- **SET PROBLEM**:
Starting at the line that contains "You are a computer-use" and stopping after the line that contains "(x=896, y=545)", rewrite those entries with "screenshot" replaced by "screen image". Leave everything else unchanged.

- **DATA FOR THIS TASK**:
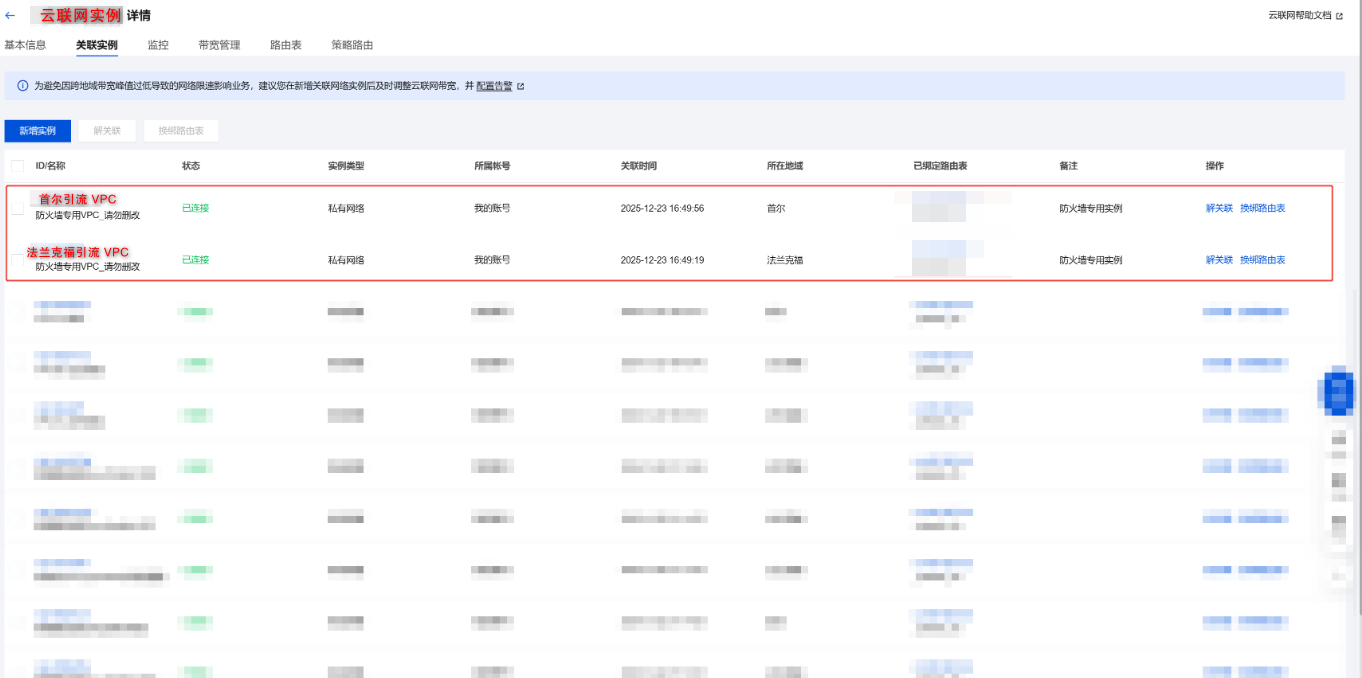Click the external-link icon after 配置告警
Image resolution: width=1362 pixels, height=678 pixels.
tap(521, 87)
==
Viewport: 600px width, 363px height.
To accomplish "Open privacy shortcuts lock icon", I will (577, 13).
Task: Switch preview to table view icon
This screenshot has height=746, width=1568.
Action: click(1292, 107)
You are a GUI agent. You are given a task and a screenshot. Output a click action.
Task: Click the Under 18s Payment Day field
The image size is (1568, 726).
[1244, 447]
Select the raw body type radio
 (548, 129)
--
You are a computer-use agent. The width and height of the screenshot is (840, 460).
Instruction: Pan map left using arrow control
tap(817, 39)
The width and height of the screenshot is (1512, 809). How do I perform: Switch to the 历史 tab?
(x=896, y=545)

- **RESULT OF THE TASK**:
You are a computer-use agent. The width and height of the screen image is (840, 460).
Instruction: Pan map left using arrow control
tap(817, 39)
The width and height of the screen image is (1512, 809). How do I perform: Switch to the 历史 tab?
(x=896, y=545)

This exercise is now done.